> Task material
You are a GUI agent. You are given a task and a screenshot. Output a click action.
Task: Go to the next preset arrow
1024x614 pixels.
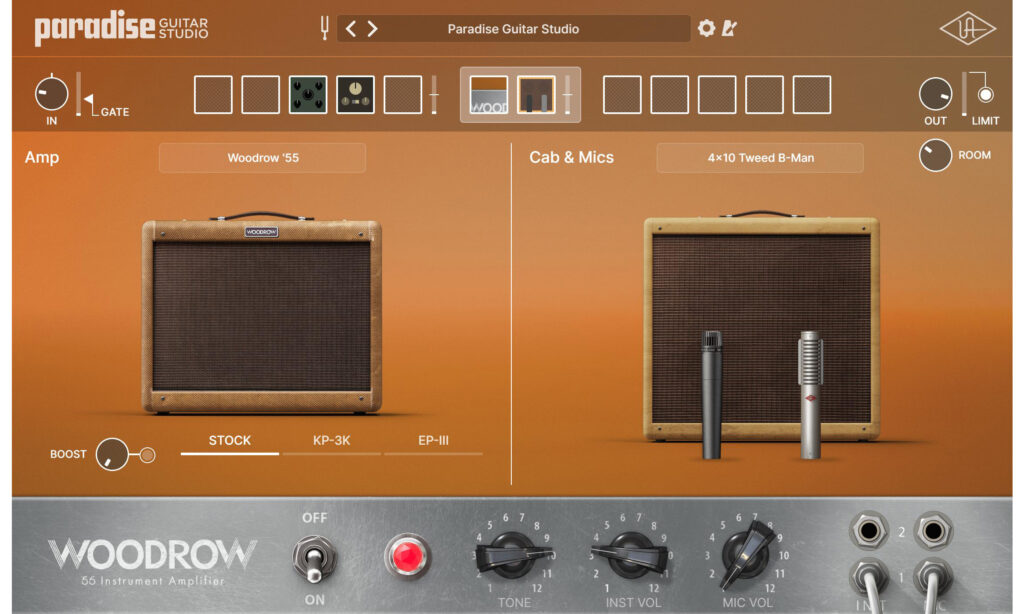pos(372,29)
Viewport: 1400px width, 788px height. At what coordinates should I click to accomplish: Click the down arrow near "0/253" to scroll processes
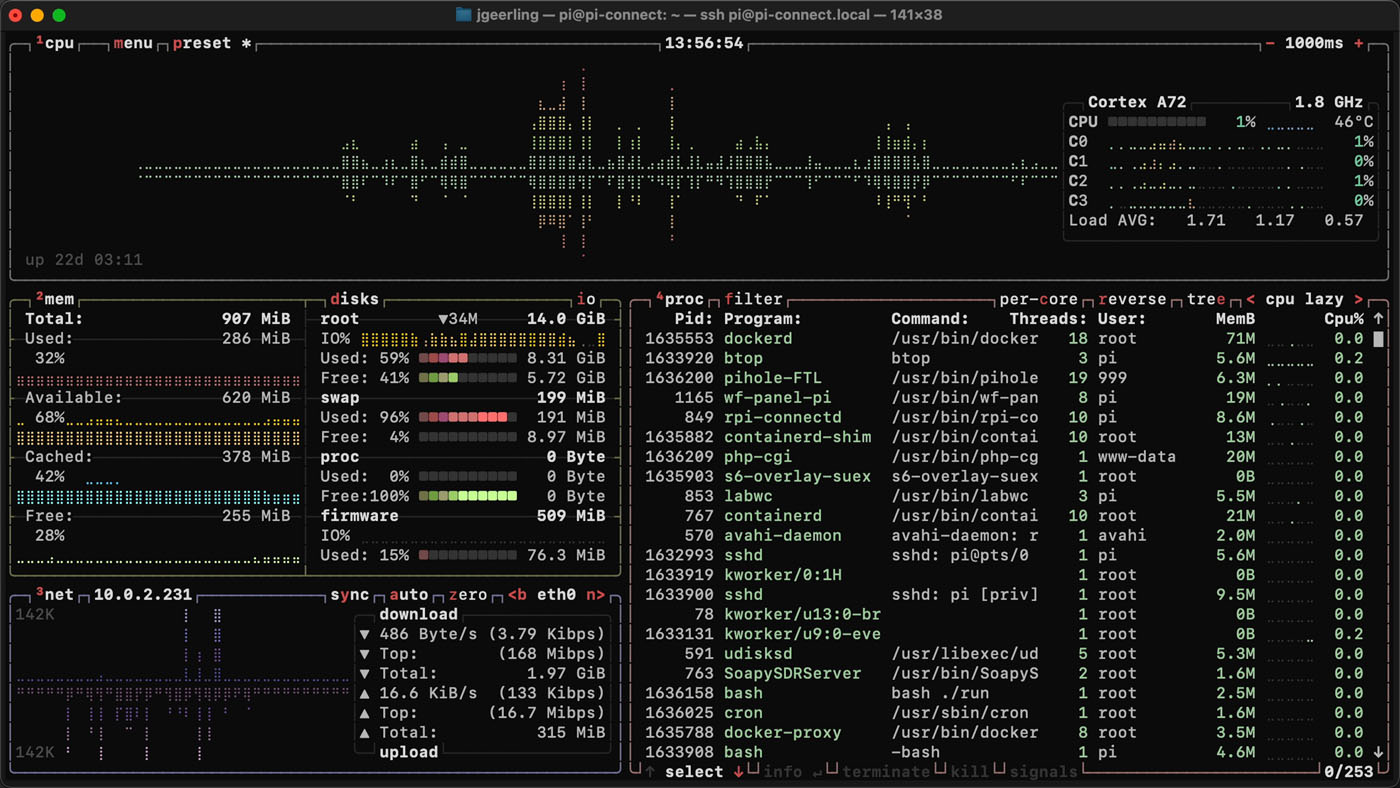(1379, 751)
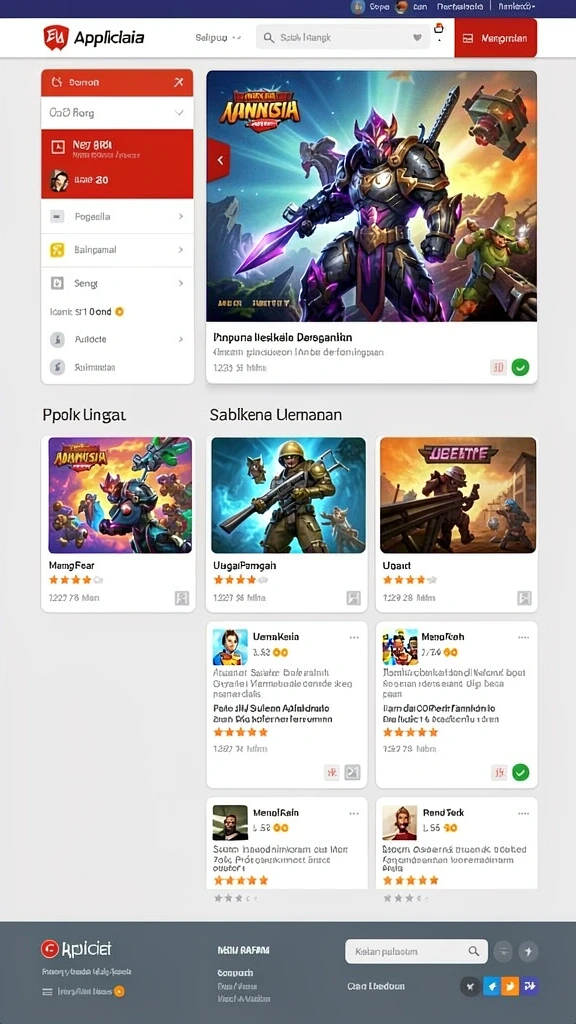
Task: Expand the OnD Rorg dropdown
Action: point(118,113)
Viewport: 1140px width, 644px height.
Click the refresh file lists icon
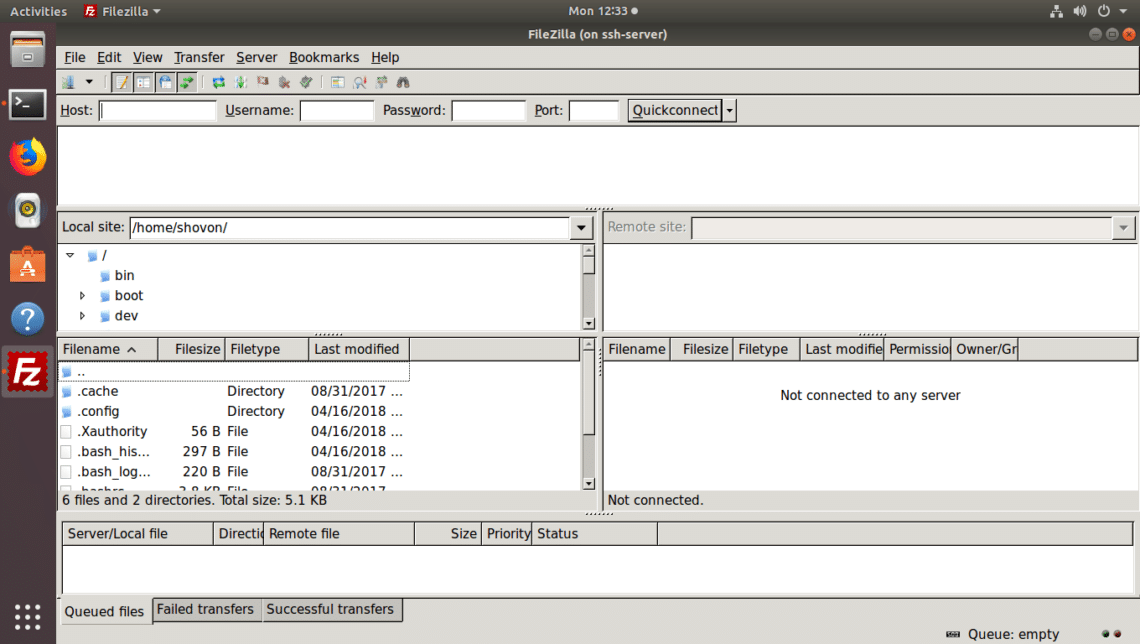click(219, 82)
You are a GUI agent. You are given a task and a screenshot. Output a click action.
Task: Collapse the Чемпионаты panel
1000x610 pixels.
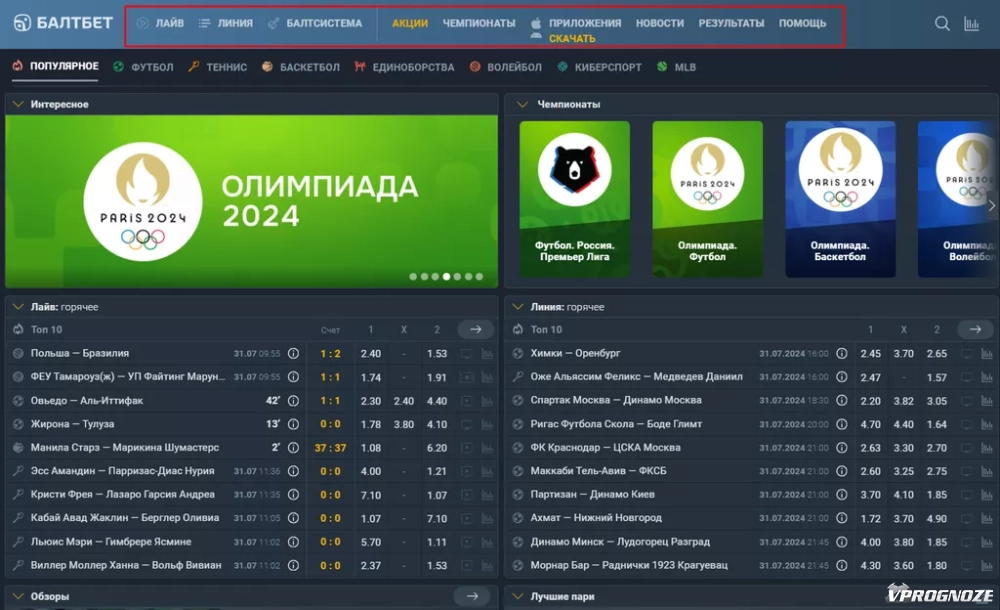(x=518, y=104)
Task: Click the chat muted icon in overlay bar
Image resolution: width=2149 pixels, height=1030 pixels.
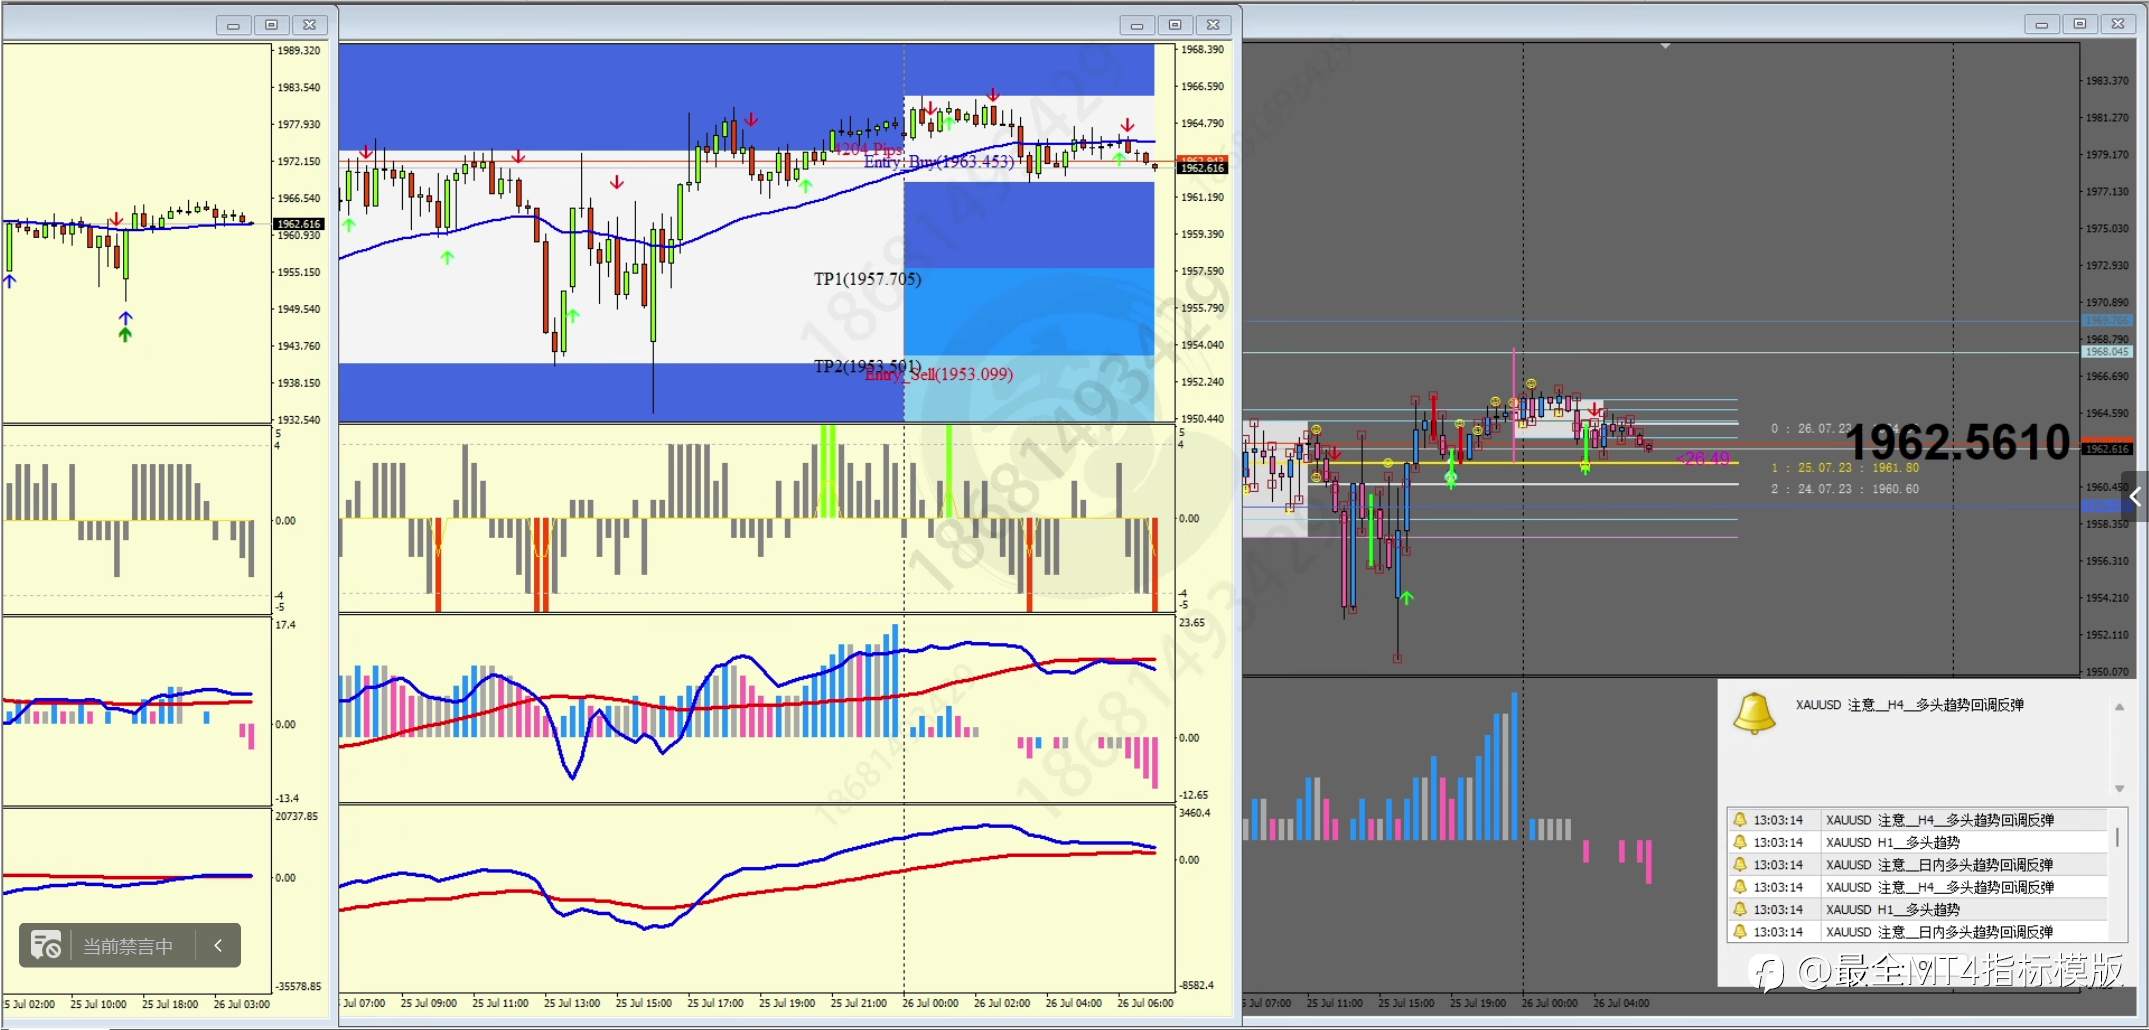Action: click(x=46, y=945)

> What is expected
Transcribe all records verbatim and omit each image.

> Exercise response
You are a GUI agent. You are given a task and a screenshot. Output a click action.
Task: Go to the next preset arrow
1024x614 pixels.
pos(372,29)
Viewport: 1400px width, 788px height. At what coordinates should I click to accomplish: Click the down arrow near "0/253" to scroll processes
(1379, 751)
Task: Expand the OnD Rorg dropdown
Action: point(118,113)
Viewport: 1140px width, 644px height.
Click the refresh file lists icon
click(219, 82)
You are a GUI agent. You are given a task and a screenshot. Output a click action.
Task: Collapse the Чемпионаты panel
1000x610 pixels.
(x=518, y=104)
Task: Click the chat muted icon in overlay bar
Image resolution: width=2149 pixels, height=1030 pixels.
Action: click(x=46, y=945)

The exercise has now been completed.